Does anyone know of quality Core Box bit manufactures that offer 1-1/8" and/or 1-3/8" cutting diameters? I have searched Freud, Whiteside and Amana with no results. I did find MLCS offered an 1-1/8" bit. I have never tried MLCS bits though.
Thanks,


----------



## Mike (Nov 22, 2004)

John, the MLCS bit should work just fine for a one off project. Is the 1-1/8" critical to your design? I attached a list of available core box bits from Whiteside.


----------



## John_LB (Jun 30, 2015)

Mike, 
Thanks for the response. The bits do tend to be critical. I use them to cut a barrel channel in a rifle stock.
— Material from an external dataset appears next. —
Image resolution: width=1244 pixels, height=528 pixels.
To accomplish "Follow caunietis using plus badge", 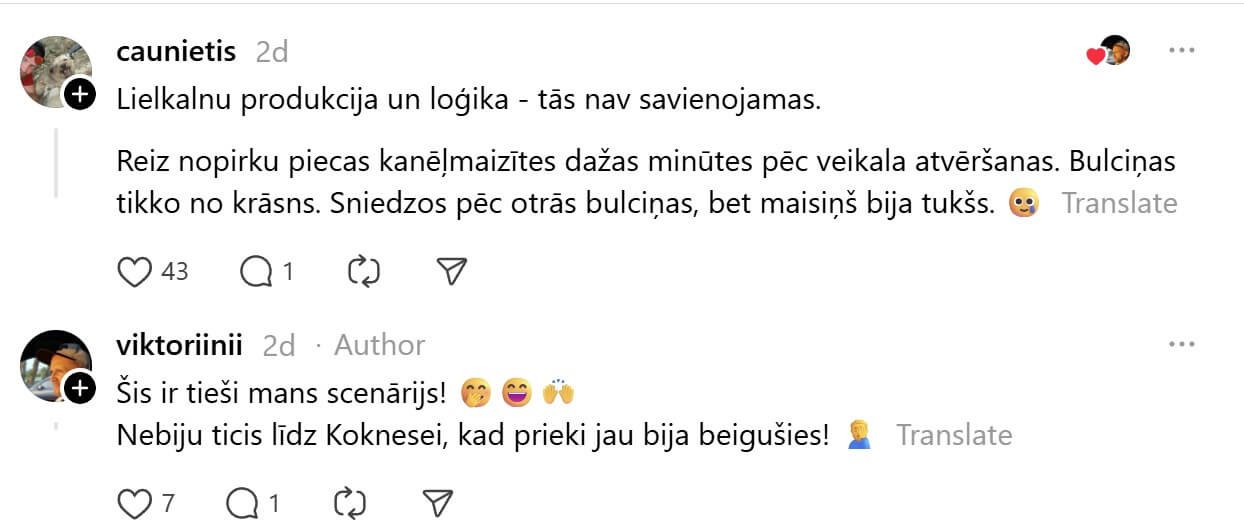I will point(80,95).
They are chucked into my mill and run at high mill speed which tend to be lower than a typical router speed. I need to get the specifics on speed. I can tell you that the Amana Core Box bits tend to cut better than the Whiteside bits. The Amana bits look like they have more counter weight further from the axis. The Whiteside bits are "flatter". A lot of rifle stocks can be brittle (especially fiberglass and laminated wood). Good bits do show there presence here. I have not tried Freud yet.


----------



## Mike (Nov 22, 2004)

John, for the best results router bits need to be run at the speeds they are designed for. You can easily build a jig so you can make your cuts with a router. Another option would be to contact Onsrud about a milling bit designed for the speeds you run at as well as the material you are working with. I was going to contact Whiteside about having a bit ground to the size you need but they are on their annual vacation shut down this week.


----------



## Cherryville Chuck (Sep 28, 2010)

Fred Phillips (Onsrudcutter2010) is a member of this forum although inactive due to time constraints of his job. He is extremely knowledgeable and he and his staff are friendly and helpful. He would be able to suggest the right feed rate and bit speed. If you go to his ebay site you can contact him from there. 43 02 Onsrud 1 1 2" Carbide Tipped Roman Ogee Router BIT | eBay

They specialize in bits for CNC applications and for cutting plastics, fibreglass, graphite, etc.


----------



## John_LB (Jun 30, 2015)

Charles and Mike, Thanks for the help. I will be contacting Fred (Onsrud) and Whiteside.


----------